■ PAGE TEXT:
• • •

How to determine the file extension of a file from a uri
Asked Answered
L

9

39

Assuming I am given a URI, and I want to find the file extension of the file that is returned, what do I have to do in Java.

For example the file at http://www.daml.org/2001/08/baseball/baseball-ont is http://www.daml.org/2001/08/baseball/baseball-ont.owl

When I do

    URI uri = new URI(address); 
    URL url = uri.toURL();
    String file = url.getFile();
    System.out.println(file);

I am not able to see the full file name with .owl extension, just /2001/08/baseball/baseball-ont how do I get the file extension as well. ``

Lammond answered 13/7, 2010 at 3:57 Comment(0)
P
80

At first, I want to make sure you know it's impossible to find out what kind of file a URI links too, since a link ending with .jpg might let you access a .exe file (this is especially true for URL's, due to symbolic links and .htaccess files), thus it isn't a rock solid solution to fetch the real extension from the URI if you want to limit allowed file types, if this is what you're going for of course. So, I assume you just want to know what extension a file has based on it's URI even though this isn't completely trustworthy;

You can get the extension from any URI, URL or file path using the method bellow. You don't have to use any libraries or extensions, since this is basic Java functionality. This solution get's the position of the last . (period) sign in the URI string, and creates a sub-string starting at the position of the period sign, ending at the end of the URI string.

String uri = "http://www.google.com/support/enterprise/static/gsa/docs/admin/70/gsa_doc_set/integrating_apps/images/google_logo.png";
String extension = uri.substring(uri.lastIndexOf("."));

This code sample will above will output the .png extension from the URI in the extension variable, note that a . (period) is included in the extension, if you want to gather the file extension without a prefixed period, increase the substring index by one, like this:

String extension = uri.substring(url.lastIndexOf(".") + 1);

One pro for using this method over regular expressions (a method other people use a lot) is that this is a lot less resource expensive and a lot less heavy to execute while giving the same result.

Additionally, you might want to make sure the URL contains a period character, use the following code to achieve this:

String uri = "http://www.google.com/support/enterprise/static/gsa/docs/admin/70/gsa_doc_set/integrating_apps/images/google_logo.png";
if(uri.contains(".")) {
    String extension = uri.substring(url.lastIndexOf("."));
}

You might want to improve the functionally even further to create a more robust system. Two examples might be:

  • Validate the URI by checking it exists, or by making sure the syntax of the URI is valid, possibly using a regular expression.
  • Trim the extension to remove unwanted white spaces.

I won't cover the solutions for these two features in here, because that isn't what was being asked in the first place.

Hope this helps!

Pleader answered 30/1, 2013 at 13:0 Comment(5)
This won't work if the url has a question mark after the filename or a hash.Anti
That period character check you added doesn't do anything very useful, since there's a period before the top level domain anyway.Dado
If uri doesn't contain period character can I assume that uri is NOT a uri of a file?Indemnity
@AndroidDeveloper, no. Take the following url as an example. fluttercommunity.dev/_github/header/flutter_webview_pluginArchlute
Uri is different than UrlBalderdash
C
22

This link might help for those who are still having problems: How I can get the mime type of a file having its Uri?

• • •

■ WHAT IS ASKED:
[A] Copy the passage of the thread on getting a file extension from a URI, from "You might want to improve" to "unwanted white spaces.", word for word.
[B] Repeat the rows word for word, from the line with "Where should I click to: Switch" to the line with "[x=162, y=39]", including both of those lines.

[Entries for locating text and elements]
• • •

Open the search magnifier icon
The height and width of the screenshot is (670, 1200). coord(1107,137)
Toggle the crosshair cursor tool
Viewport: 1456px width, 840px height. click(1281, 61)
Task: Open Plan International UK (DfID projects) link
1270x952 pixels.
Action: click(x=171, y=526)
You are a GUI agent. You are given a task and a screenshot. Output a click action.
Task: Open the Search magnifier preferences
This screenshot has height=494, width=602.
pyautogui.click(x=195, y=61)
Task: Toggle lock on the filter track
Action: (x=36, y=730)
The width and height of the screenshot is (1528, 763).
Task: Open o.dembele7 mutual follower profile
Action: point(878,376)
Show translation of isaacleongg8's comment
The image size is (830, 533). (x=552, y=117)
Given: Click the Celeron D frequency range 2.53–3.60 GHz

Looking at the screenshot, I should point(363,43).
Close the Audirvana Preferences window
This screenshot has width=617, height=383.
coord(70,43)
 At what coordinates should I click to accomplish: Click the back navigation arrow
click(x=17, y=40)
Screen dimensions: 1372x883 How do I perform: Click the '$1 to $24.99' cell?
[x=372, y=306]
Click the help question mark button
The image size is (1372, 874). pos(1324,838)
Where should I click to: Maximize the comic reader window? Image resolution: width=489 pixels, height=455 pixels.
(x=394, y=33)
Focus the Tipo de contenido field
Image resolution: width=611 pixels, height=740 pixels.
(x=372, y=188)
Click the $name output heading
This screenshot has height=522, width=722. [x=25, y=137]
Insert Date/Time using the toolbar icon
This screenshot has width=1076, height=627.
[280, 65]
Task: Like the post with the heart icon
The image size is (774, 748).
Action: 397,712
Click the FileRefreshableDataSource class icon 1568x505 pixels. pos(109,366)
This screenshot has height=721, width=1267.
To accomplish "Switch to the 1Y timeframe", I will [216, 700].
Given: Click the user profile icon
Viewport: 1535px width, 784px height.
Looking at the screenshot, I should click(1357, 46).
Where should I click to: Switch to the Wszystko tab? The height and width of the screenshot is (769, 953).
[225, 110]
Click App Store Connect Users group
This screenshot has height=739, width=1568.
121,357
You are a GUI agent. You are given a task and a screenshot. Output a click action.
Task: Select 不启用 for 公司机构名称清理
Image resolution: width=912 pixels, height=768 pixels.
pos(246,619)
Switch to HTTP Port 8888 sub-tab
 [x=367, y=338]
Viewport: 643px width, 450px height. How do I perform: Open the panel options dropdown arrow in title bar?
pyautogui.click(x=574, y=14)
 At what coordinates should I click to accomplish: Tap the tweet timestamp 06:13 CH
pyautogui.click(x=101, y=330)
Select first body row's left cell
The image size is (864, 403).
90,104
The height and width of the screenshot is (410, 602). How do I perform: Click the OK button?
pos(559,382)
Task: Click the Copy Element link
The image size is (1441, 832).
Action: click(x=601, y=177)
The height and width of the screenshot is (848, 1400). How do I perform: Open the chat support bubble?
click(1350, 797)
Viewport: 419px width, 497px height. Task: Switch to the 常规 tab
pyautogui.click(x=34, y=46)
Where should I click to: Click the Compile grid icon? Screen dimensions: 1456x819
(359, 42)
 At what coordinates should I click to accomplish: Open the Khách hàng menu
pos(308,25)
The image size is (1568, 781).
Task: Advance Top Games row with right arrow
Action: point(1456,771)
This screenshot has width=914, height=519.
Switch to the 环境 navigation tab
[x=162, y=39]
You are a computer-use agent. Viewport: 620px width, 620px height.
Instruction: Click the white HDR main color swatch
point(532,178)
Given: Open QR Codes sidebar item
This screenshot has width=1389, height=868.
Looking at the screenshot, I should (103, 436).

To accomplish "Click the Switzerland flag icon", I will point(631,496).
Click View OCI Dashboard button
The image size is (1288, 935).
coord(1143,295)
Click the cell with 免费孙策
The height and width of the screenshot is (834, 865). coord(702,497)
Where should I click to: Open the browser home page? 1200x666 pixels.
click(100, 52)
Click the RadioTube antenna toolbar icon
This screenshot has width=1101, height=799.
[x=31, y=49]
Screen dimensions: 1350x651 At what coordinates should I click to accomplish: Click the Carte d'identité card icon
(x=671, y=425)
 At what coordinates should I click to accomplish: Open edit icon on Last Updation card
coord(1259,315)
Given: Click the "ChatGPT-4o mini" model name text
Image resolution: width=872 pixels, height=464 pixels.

• • •

■ RESPONSES BY TASK:
[A]
You might want to improve the functionally even further to create a more robust system. Two examples might be:

  • Validate the URI by checking it exists, or by making sure the syntax of the URI is valid, possibly using a regular expression.
  • Trim the extension to remove unwanted white spaces.

[B]
Where should I click to: Switch to the Wszystko tab? The height and width of the screenshot is (769, 953).
[225, 110]
Click App Store Connect Users group
This screenshot has height=739, width=1568.
121,357
You are a GUI agent. You are given a task and a screenshot. Output a click action.
Task: Select 不启用 for 公司机构名称清理
Image resolution: width=912 pixels, height=768 pixels.
pos(246,619)
Switch to HTTP Port 8888 sub-tab
 [x=367, y=338]
Viewport: 643px width, 450px height. How do I perform: Open the panel options dropdown arrow in title bar?
pyautogui.click(x=574, y=14)
 At what coordinates should I click to accomplish: Tap the tweet timestamp 06:13 CH
pyautogui.click(x=101, y=330)
Select first body row's left cell
The image size is (864, 403).
90,104
The height and width of the screenshot is (410, 602). How do I perform: Click the OK button?
pos(559,382)
Task: Click the Copy Element link
The image size is (1441, 832).
Action: click(x=601, y=177)
The height and width of the screenshot is (848, 1400). How do I perform: Open the chat support bubble?
click(1350, 797)
Viewport: 419px width, 497px height. Task: Switch to the 常规 tab
pyautogui.click(x=34, y=46)
Where should I click to: Click the Compile grid icon? Screen dimensions: 1456x819
(359, 42)
 At what coordinates should I click to accomplish: Open the Khách hàng menu
pos(308,25)
The image size is (1568, 781).
Task: Advance Top Games row with right arrow
Action: point(1456,771)
This screenshot has width=914, height=519.
Switch to the 环境 navigation tab
[x=162, y=39]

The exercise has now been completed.